Viver nem Nevicity (o único lugar conhecido que não está submerso nos oceanos após o derretimento das geleiras) com certeza não é fácil. A comida e água doce são escassos e os últimos dois mil sobreviventes vivem na miséria. As regras na Cidade/ilha são muito rígidas, mas isso não impede que Kyle e seu grupo de amigos roubem o que podem para continuar sobrevivendo nas ruas. Até que uma série de terremotos ameaça destruir o único lugar seguro que há em todo o mundo, e se quiserem sobreviver, Kyle e seus amigos precisarão ser rápidos e confiarem em um garoto misterioso que parece saber todas as técnicas de sobrevivência possíveis e sobre todos os perigos em mar aberto. A questão é: esse garoto será a ruína de Kyle, ou sua salvação?

Capítulo 1 O terremoto

Kyle.

As ruas asfaltadas e sujas estão pouco movimentadas hoje. Caminho tranquilamente pelas calçadas com as mãos dentro do meu casaco velho e meio sujo, mas confortável e eficaz o suficiente para barrar pelo menos metade do frio que faz à noite.
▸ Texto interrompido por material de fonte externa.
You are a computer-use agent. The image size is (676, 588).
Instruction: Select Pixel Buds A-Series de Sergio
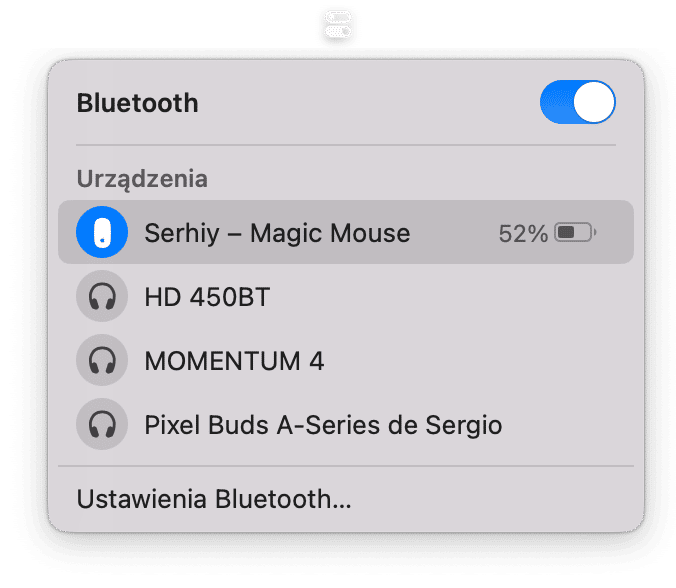tap(323, 426)
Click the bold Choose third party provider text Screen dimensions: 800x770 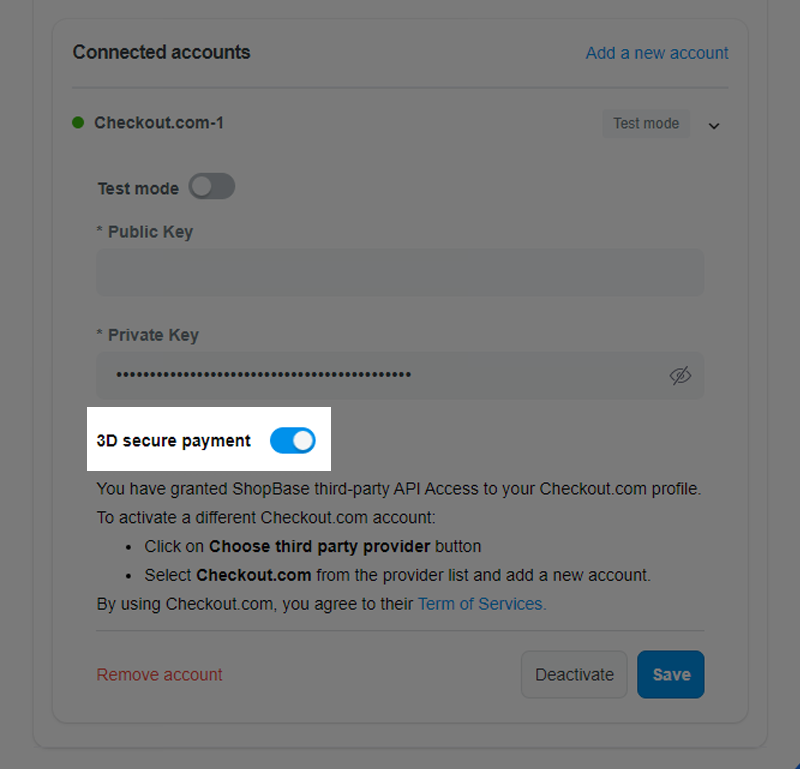[x=319, y=546]
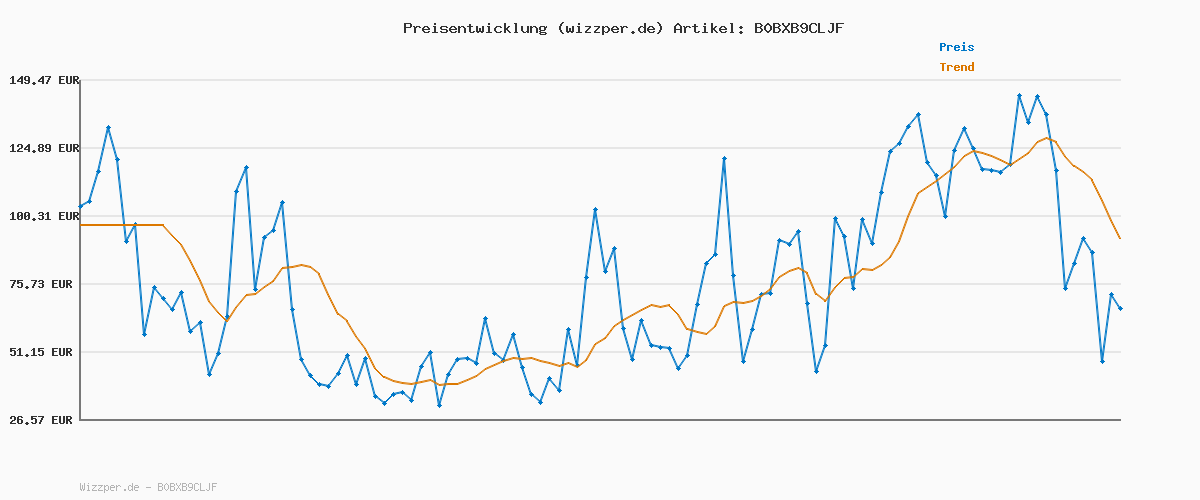Select the 100.31 EUR axis label
Viewport: 1200px width, 500px height.
coord(43,216)
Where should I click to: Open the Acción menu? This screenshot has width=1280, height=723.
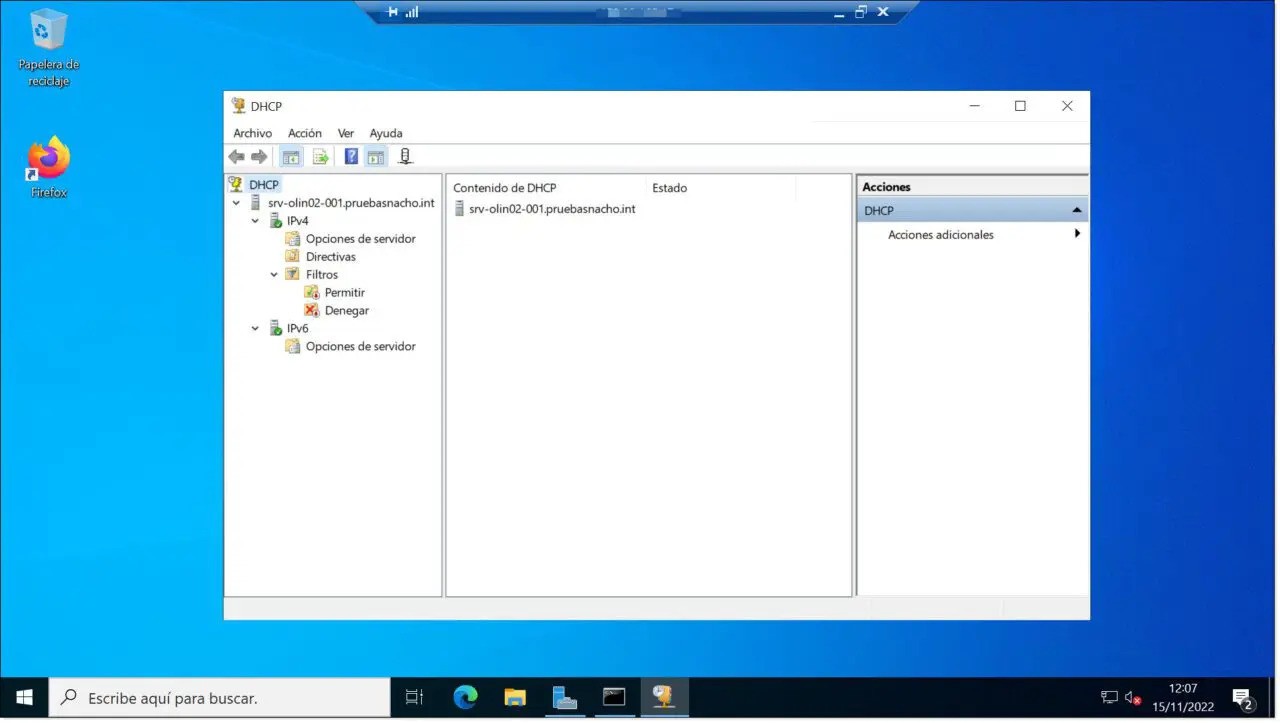click(305, 133)
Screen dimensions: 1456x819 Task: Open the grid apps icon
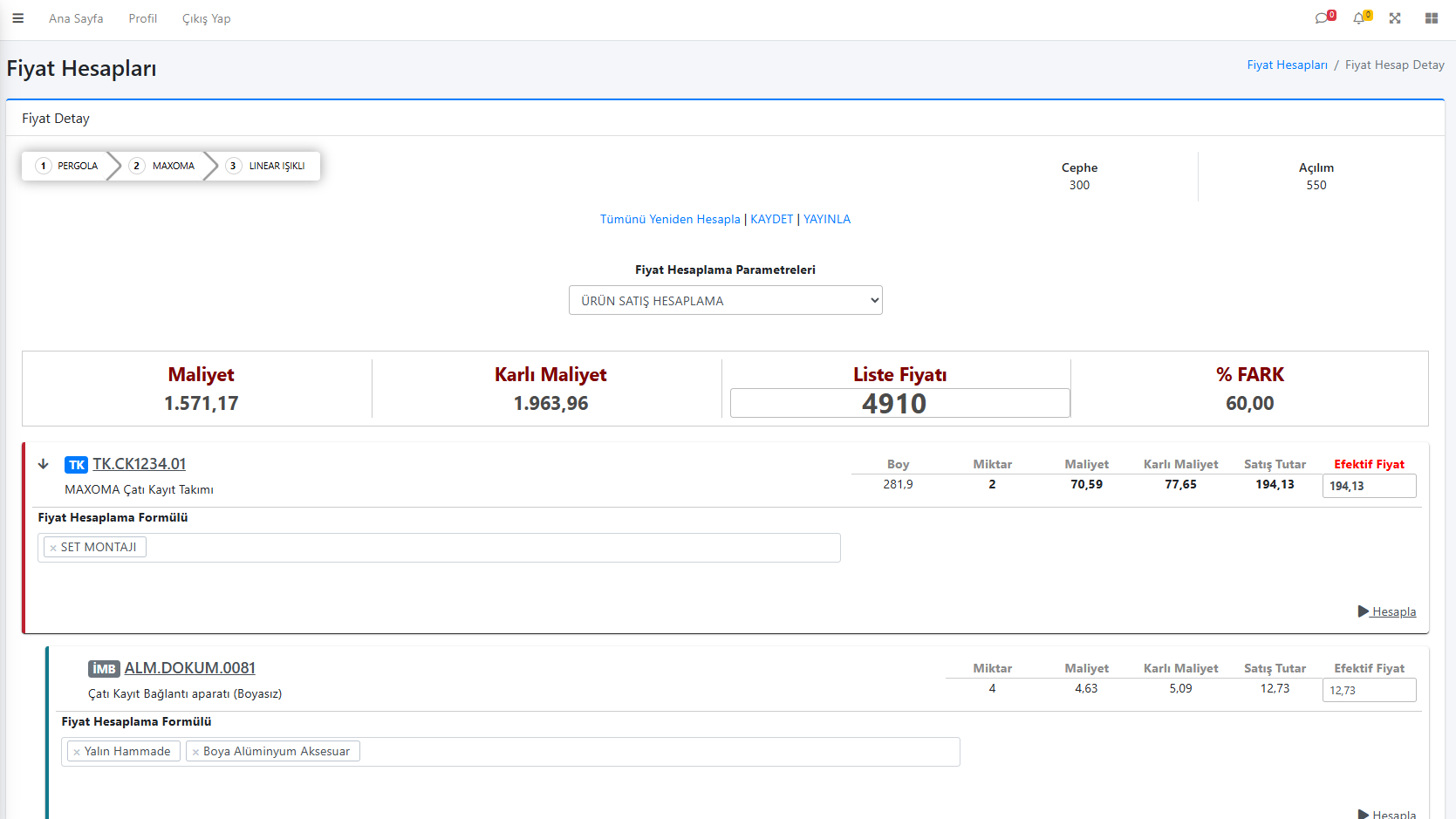1432,18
Meus olhos vagueiam de pessoa para pessoa atentamente, procurando alguém (ou melhor: uma vítima) que valha a pena ou tenha pelo menos algo de valor consigo. Observo cada indivíduo que transita pelas ruelas num raio de cem metros, o que faz minha esperança de conseguir roubar algo de útil hoje ir por água à baixo. Todos estão com roupas sujas e maltrapilhas assim como eu, além de andarem tranquilamente por aí sem se preocupar com os ladrões ou algo do tipo, afinal, a única coisa que elas provavelmente têm são essas roupas e fome, muita fome.
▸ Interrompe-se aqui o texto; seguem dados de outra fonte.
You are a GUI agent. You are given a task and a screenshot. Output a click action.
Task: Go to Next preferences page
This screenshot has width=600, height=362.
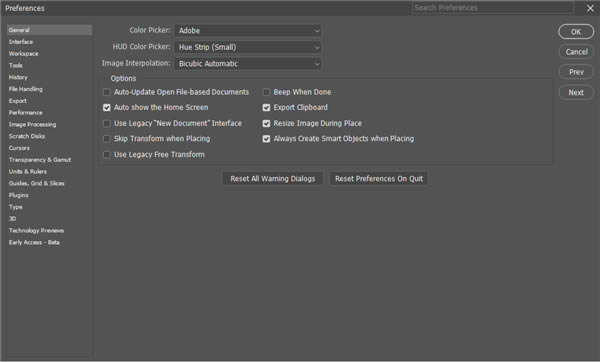click(x=576, y=93)
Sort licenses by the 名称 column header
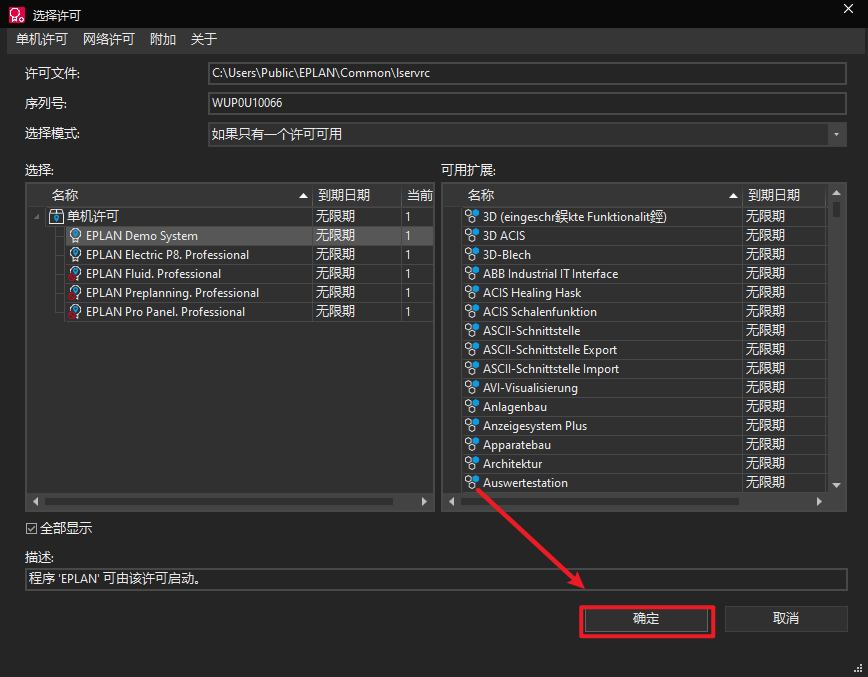 (x=170, y=195)

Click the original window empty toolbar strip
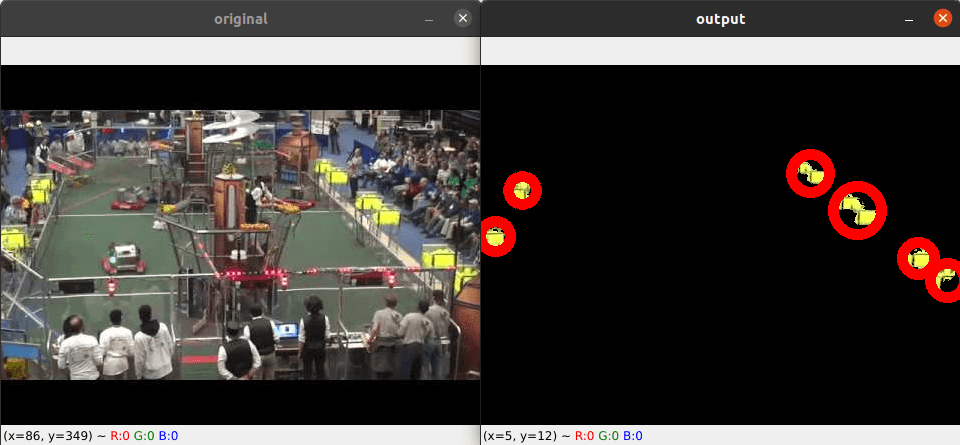coord(240,51)
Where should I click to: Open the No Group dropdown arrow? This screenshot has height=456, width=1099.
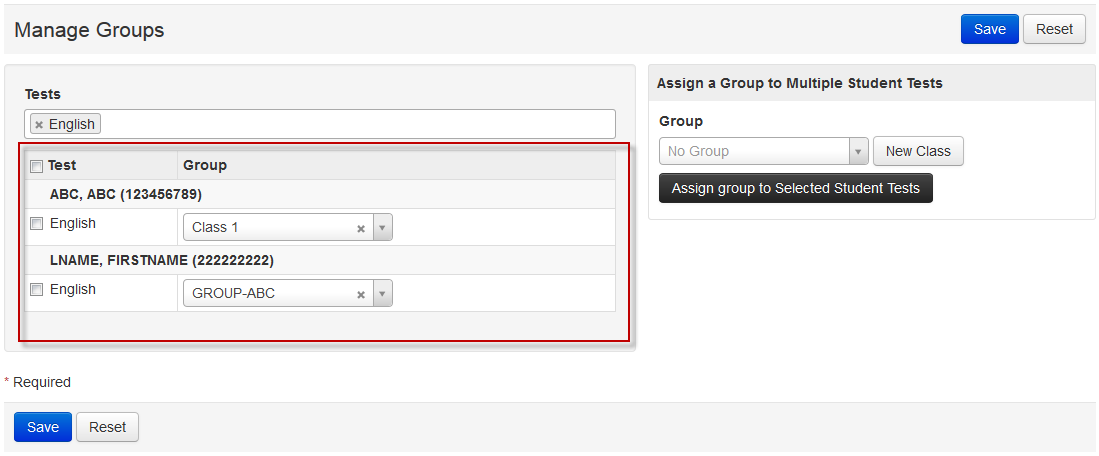coord(858,152)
Paro de andar bruscamente quando meus olhos pousam em um garoto magricela e baixo que deve ter uns quatorze anos ou talvez até menos. Sei logo de cara que ele tem alguma coisa de valor, não pelas roupas que veste (uma calça jeans suja, sapatos desgastados e um casaco velho assim como eu), mas pelo modo como ele anda por aí, nervosismo emana do seu corpo e ele enfia a mão pequena no bolso da calça toda vez que alguém passa por ele, como se quisesse inutilmente proteger o que quer que tenha nele.
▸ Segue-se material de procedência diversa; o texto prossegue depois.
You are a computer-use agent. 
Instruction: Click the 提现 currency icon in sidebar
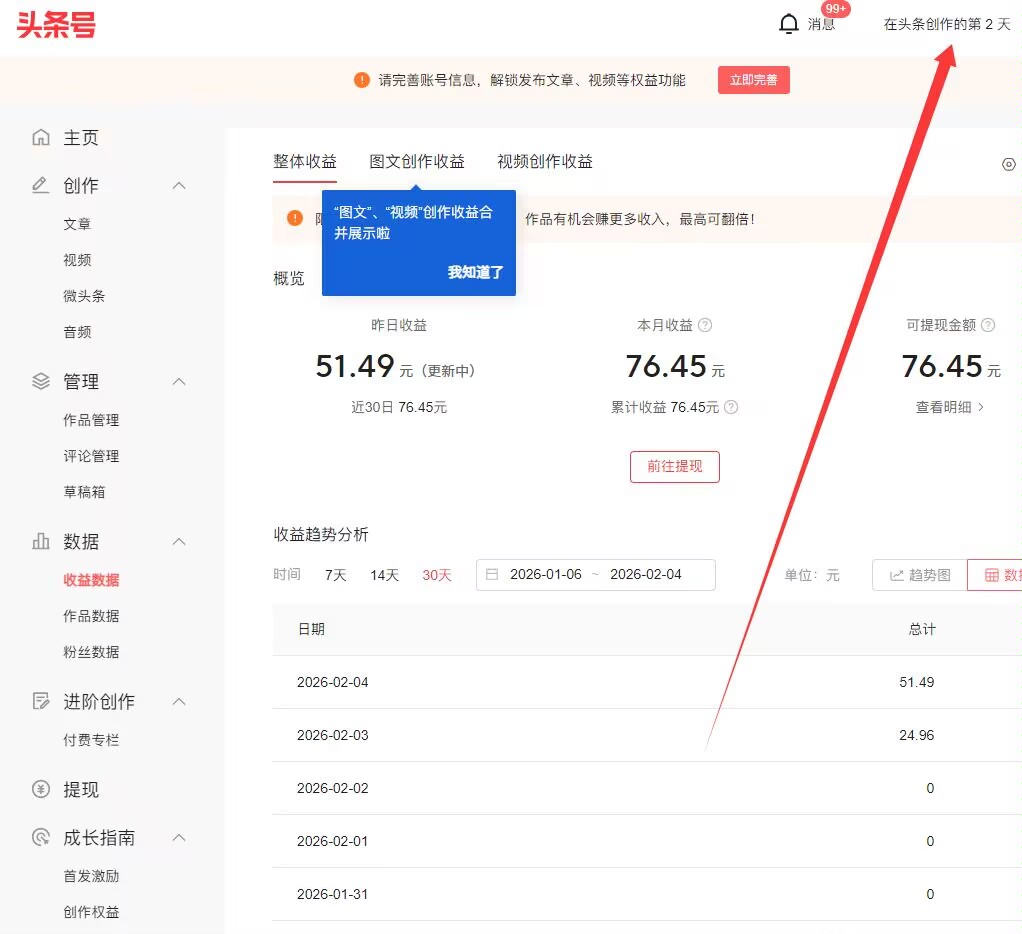click(x=39, y=789)
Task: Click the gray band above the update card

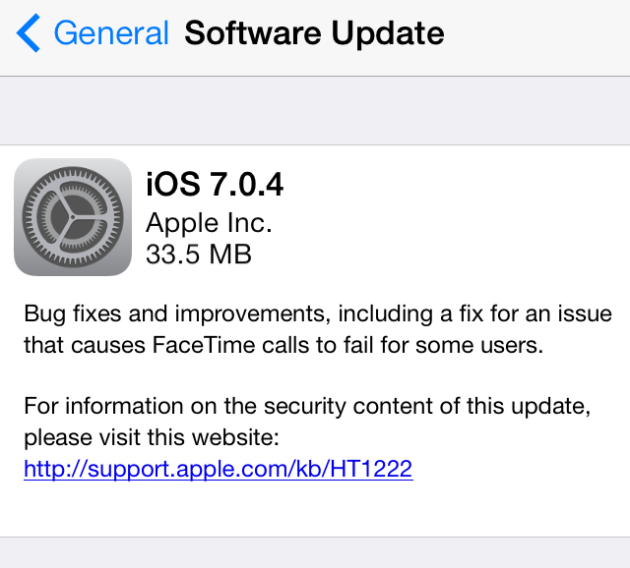Action: click(315, 110)
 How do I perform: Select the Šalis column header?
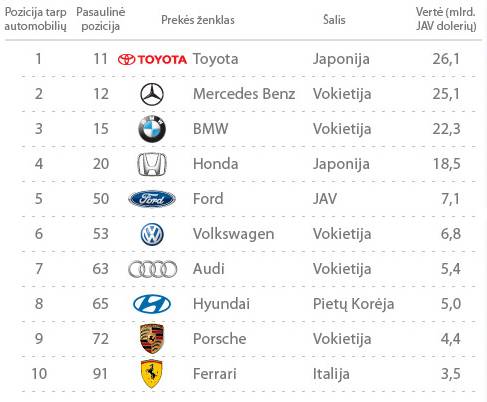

Ando em passos ágeis atrás do garoto, rápido o bastante para acompanha-lo daqui alguns segundos e devagar o bastante para não causar nenhuma surpresa. Eu já fiz isso um milhão de vezes, é moleza.

Quando estou à apenas quinze metros dele, o menino cruza a rua e entra em um beco fino e cheio de lixo, o que me deixa incrédulo com a sua estupidez. ESSE IDIOTA ACABOU DE FACILITAR 100% MINHA VIDA.

Preciso me segurar para não dá uma risada alta de vitória (até porquê isso poderia fazer ele desconfiar que estou no seu encalço). Então simplesmente continuo andando silenciosamente atrás dele, com meus olhos fixos na cabeleira castanha à pouco mais de dois metros.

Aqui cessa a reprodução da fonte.